To be honest, I’ve never caught a steelie on a pink worm! EVER! I haven’t really fished them much and my confidence in them was a little low unless I was on the OP chasing wild steelhead. This year, I said I wanted to fish a worm until I caught one so Jeff tied up a bunch of worm leaders. Good thing about being busy, I get out of leader duty except while I’m on break :)

I was still being a bit lazy and absent minded and was trying to drink my energy drink when my float went down. Of course it happens at this very moment when I’m not looking and I only have one free hand. I throw down my water bottle and set the hook with just a tiny bit of force and feel very subtle headshakes. “That’s a fish”. Maybe a trout or sucker fish, but a fish for sure. It quickly came in continuing with the subtle headshakes enough for me to tell everyone else to stay in the water because this wasn’t keeper.

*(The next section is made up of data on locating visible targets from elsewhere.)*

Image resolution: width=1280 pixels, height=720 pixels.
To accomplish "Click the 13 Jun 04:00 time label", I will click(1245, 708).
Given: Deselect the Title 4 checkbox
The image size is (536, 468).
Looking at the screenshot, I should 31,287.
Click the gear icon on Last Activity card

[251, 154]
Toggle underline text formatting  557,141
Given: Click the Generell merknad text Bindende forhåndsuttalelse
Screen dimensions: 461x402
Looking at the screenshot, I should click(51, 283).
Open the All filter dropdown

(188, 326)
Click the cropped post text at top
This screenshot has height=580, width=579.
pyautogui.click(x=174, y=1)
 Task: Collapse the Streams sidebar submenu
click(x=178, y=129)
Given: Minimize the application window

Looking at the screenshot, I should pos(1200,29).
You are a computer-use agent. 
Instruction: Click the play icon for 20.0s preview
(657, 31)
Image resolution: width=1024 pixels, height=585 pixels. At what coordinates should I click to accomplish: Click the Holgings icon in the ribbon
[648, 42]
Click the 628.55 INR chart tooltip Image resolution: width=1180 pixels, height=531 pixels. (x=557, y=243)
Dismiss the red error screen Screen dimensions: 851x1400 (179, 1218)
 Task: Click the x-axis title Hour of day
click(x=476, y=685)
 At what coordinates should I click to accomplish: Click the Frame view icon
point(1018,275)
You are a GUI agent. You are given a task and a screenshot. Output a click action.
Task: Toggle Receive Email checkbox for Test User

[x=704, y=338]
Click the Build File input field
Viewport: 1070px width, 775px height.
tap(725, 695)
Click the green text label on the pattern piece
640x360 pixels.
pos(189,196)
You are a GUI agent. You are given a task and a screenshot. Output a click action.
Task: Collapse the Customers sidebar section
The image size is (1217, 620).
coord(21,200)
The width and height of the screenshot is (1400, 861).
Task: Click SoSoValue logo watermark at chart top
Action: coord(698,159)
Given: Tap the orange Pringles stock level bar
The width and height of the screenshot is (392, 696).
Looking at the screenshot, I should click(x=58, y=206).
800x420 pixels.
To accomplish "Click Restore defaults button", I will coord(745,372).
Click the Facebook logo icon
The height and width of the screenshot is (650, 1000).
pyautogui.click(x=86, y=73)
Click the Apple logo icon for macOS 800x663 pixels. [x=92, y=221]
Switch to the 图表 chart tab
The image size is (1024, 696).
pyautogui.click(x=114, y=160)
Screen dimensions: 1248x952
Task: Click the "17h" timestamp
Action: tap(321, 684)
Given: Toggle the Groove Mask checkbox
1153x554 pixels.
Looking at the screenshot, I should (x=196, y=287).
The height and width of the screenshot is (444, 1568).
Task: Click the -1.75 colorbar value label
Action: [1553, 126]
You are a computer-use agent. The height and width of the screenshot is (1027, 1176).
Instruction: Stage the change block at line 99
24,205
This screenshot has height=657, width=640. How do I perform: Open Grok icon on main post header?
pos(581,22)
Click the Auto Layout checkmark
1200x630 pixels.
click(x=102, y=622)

We only had about 2 ft of visibility so we had to get it all the way to the surface next to the boat to see what it was and as fast as we realized it was a big beautiful steelhead, it realized what was going on and went ape-shit crazy. It started bulldogging me like a king and doing quick, short runs. I kept my calm (which is rare) and so did the rest of the boat as we began working as a team getting rods out of the way, net ready, motor ready, and drag loosened. I was playing this baby to the finish. I wanted to savor every second of this fight and make sure I did everything I could to make sure I kept him on the hook. One big 20 yard run was enough for that feeling to go away. Drag tightened, and I’m laying down the wood. I won’t lose this fish.

 

We get it in the net and head to shore for a quick pic. The beautiful rose blushed buck was just what I needed to feel the sweet release of stress. This is what I live for and this is why I have sleepless nights during the week so I can get my homework done. What was I doing thinking about regular life stuff on the river?! How dare I bring that on the boat and bring that into Mother Nature’s world. This was not the time or place for that.

I took water in the boot and water up my sleeve and felt nothing but sheer, joyous release as we let the 14 lb wild buck go. I was done. That was all I needed all weekend.

 

Of course, I wanted to see more and went back out on Sunday to see if we could get some more but we were left empty handed. Jeff was really disappointed, but I was satisfied. In fact, I was grateful. I would have been happy with a 7 lb hatchery fish and I was blessed with a beautiful 14 lb native buck with the prettiest shade of pink on his cheeks. Bring it on work week!